Phishing campaigns like to exploit popular companies and brands, usually with the goal of capturing the account credentials of people who use those services. Typically, companies such as Microsoft and Google are the most exploited brands. But a report released Tuesday by cyber threat intelligence provider Check Point Research notes LinkedIn as the brand most seen in the latest phishing campaigns.
SEE: Password breach: Why pop culture and passwords don’t mix (free PDF) (TechRepublic)
For the first quarter of 2022, LinkedIn accounted for 52% of all phishing-related attempts analyzed by Check Point across the world. Its position at the top of the rankings revealed a major increase from the previous quarter when LinkedIn was in fifth position, accounting for only 8% of all phishing attempts. During the quarter, LinkedIn snagged the top spot from DHL, which dropped to second place, appearing in 14% of all attempts.
Beyond LinkedIn and DHL, other brands that appeared on the list included Google, Microsoft, FedEx, WhatsApp, Amazon, Maersk, AliExpress and Apple. The exploitation of LinkedIn is part of a larger strategy in which attackers are leveraging social networks ahead of shipping companies like DHL and technology players like Google and Microsoft.
In one phishing campaign revealed by Check Point, the attacker sent an email in Chinese spoofing the LinkedIn brand with logos and images from the company. The email itself was sent from the address “LinkedIn (smtpfox-6qhrg@tavic.com.mx)” and contained the subject line “M&R Trading Co.,Ltd.” The message prompted the recipient to click on a link, resulting in a login page that asked them to enter their LinkedIn username and password. Of course, any credentials entered were then taken by the attackers.
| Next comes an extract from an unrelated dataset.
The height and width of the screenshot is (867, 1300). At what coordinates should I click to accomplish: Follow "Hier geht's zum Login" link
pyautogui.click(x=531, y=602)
With shipping companies also being exploited in phishing attacks, another campaign abused Danish shipper Maersk. Using the branding and images from Maersk, an email was sent from an address called “Maersk Notification (service@maersk.com)” with the subject line of “Maersk: Verify Copy for Bill of Lading XXXXXXXXX ready for verification.” The message prompted the user to download an Excel file named “Transport-Document.” But downloading and opening the attachment would infect the system with the Agent Tesla remote access Trojan.
“Criminal groups orchestrate these phishing attempts on a grand scale, with a view to getting as many people to part with their personal data as possible,” said Omer Dembinsky, data research group manager at Check Point Software. “Some attacks will attempt to gain leverage over individuals or steal their information, such as those we’re seeing with LinkedIn. Others will be attempts to deploy malware on company networks, such as the fake emails containing spoof carrier documents that we’re seeing with the likes of Maersk.”
To help you avoid becoming a victim of phishing emails, Check Point offers the following tips:
- Be wary when asked to provide personal information and credentials at websites and business applications.
- Think before you open any email attachment or click on a link in a message. This is especially true if the email seems to come from a company such as LinkedIn or DHL, as these may be phishing messages.
- Scan incoming emails for any misspellings, typos and other mistakes.
- Watch out for emails with requests of an urgent nature, such as one asking you to change your password.
“The best defense against phishing threats, as ever, is knowledge,” Dembinsky added. “Employees in particular should be trained to spot suspicious anomalies such as misspelled domains, typos, incorrect dates and other details that can expose a malicious email or text message. LinkedIn users in particular should be extra vigilant over the course of the next few months.”